日本マイクロソフトとSAPジャパンは6月23日、クラウド分野での協業を日本でも展開する。SAPの統合基幹業務システム(ERP)をMicrosoftのPaaS「Microsoft Azure」で稼働することを正式にサポートする。
これにより、SAPのERPを利用するユーザーは、システム構築の初期コストを抑えられるようになり、Azureの従量課金モデルを活用することで、自前でインフラを構築するよりも総所有コスト(TCO)も約4割削減できるとしている。
協業後は、両社のパートナー企業である国内のシステムインテグレーター9社、具体的にはアビームコンサルティング、SCSK、NTTデータグローバルソリューションズ、電通国際情報サービス、東洋ビジネスエンジニアリング、NEC、日立製作所、富士通、リアルテックジャパンからサービスメニューを提供する。

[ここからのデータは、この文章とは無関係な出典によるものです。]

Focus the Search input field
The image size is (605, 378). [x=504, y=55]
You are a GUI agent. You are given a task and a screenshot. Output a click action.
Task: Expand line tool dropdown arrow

日本マイクロソフトとSAPジャパンの両社は、東日本と西日本に開設したAzureのデータセンター上にSAPのERPを移行しやすくするように、技術検証、各種ドキュメント整備、トレーニング、マーケティング活動を共同で実施する。
具体的に、Azureで正式サポートを開始した製品は「SAP Business Suite」「SAP Business All-In-Oneソリューション」「SAP Mobile Platform」「SAP Adaptive Server Enterprise」「Azure対応 SAP HANAプラットフォームの開発者向けエディション」。
ユーザー企業や開発者は「SAP Cloud Appliance Libraryツール」を使用することで、構成済みの多数のソフトウェアをAzureに直接展開し、数分以内でプロビジョニングする環境を構築できるようになる。
日本マイクロソフトは、大企業の顧客8社を対象に「早期検証プログラム」を実施。その1社である三井物産は東日本と西日本の両データセンターを活用した拠点間データ連携、ハイブリッド環境における運用利便性の確認に加え、パフォーマンスも検証した。
三井物産のIT推進部長、前川一郎氏は「三井物産は、日本マイクロソフトをIT投資上の重要なパートナーと位置付けており、Microsoftのプラットフォームでプライベートクラウド基盤を構築し、仮想サーバを日々運用している」と話す。同社は、2000年からSAPを基幹システムとして利用しており、両社の技術が融合することで、システムプラットフォームの新たな選択肢がもたらされるとして期待を表明している。